Covering Chamomile with organic mulch, evergreen boughs, shredded leaves, or aged bark in winter is an excellent way to protect it from low temperatures and severe winds.
At the same time, you will help in retaining moisture in the ground and prevent the growth of weeds in spring. However, keep mulch far away from stems to prevent their rot.
I can’t emphasize enough the importance of weeding when you decide to grow Chamomile, especially if you plan to use it for making tea. It is crucial to prevent weeds from stealing the necessary nutrients and water from your flowers.
Chamomile Pests and Diseases
Unfortunately, Chamomile attracts pests like any other flower. However, appropriate watering can reduce the likelihood of disease.
Chamomile won’t flourish
The most probable reason why your plant won’t bloom is the absence of enough sunlight.
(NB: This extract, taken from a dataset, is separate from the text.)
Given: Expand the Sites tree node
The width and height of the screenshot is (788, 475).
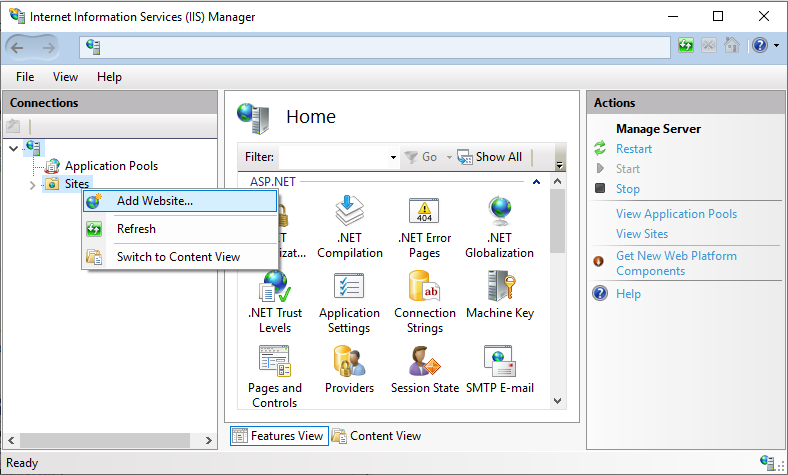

Too much shade during the day will affect negatively to Chamomile.
The second reason is excessive feeding, especially applying fertilizer with a high amount of nitrogen. The best thing you can do to this plant is low caring throughout the season of growing and blooming.
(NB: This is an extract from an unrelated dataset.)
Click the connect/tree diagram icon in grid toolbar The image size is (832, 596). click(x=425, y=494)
It is the most common problem with seedlings. They start growing and look healthy in the beginning. Suddenly, they may wilt and eventually die without apparent reason.
In fact, the cause is a fungus appearing when the level of moisture is high while the temperatures of the soil are above 68 F (20 C).
Prevent this condition by avoiding abundant feeding, especially with a fertilizer high in nitrogen. Also, avoid overwatering and overcrowding. Your seedlings will thrive when you provide proper air circulation and modest moisture.
Once fungi appear, they will cause rotting of stems and older leaves of your flower. At the very beginning, you will notice water-soaked spots on the stems as well as brownish marks and fuzzy gray fungi full of spores on the foliage.
Remove infected flowers and burn them to avoid spreading the disease. Provide better air circulation for your plants and use pea gravel for mulching to decrease humidity.
Root and crown rot
A lot of diseases may cause rotting the roots and stems of your Chamomile. You will see the occurrence of yellow leaves, drying of leaf tips, and brown stems. Prevent this condition by proper drainage and cure your plants with adequate fungicide.
These sucking insects feed on the undersides of the foliage and leave sticky residues, which attracts ant. Get rid of these bugs by introducing their natural predators such as lady beetles and wasps into the garden.
As soon as you notice them, you should use a spray bottle and wash them off the foliage with insecticidal soap.
These insects form cottony-like masses on plants’ stems and leaves. Since they feed on the juices from the foliage, you will get weak growth of your flowers. Solve the problem by washing infected parts of plants. If it doesn’t work, use an appropriate pesticide.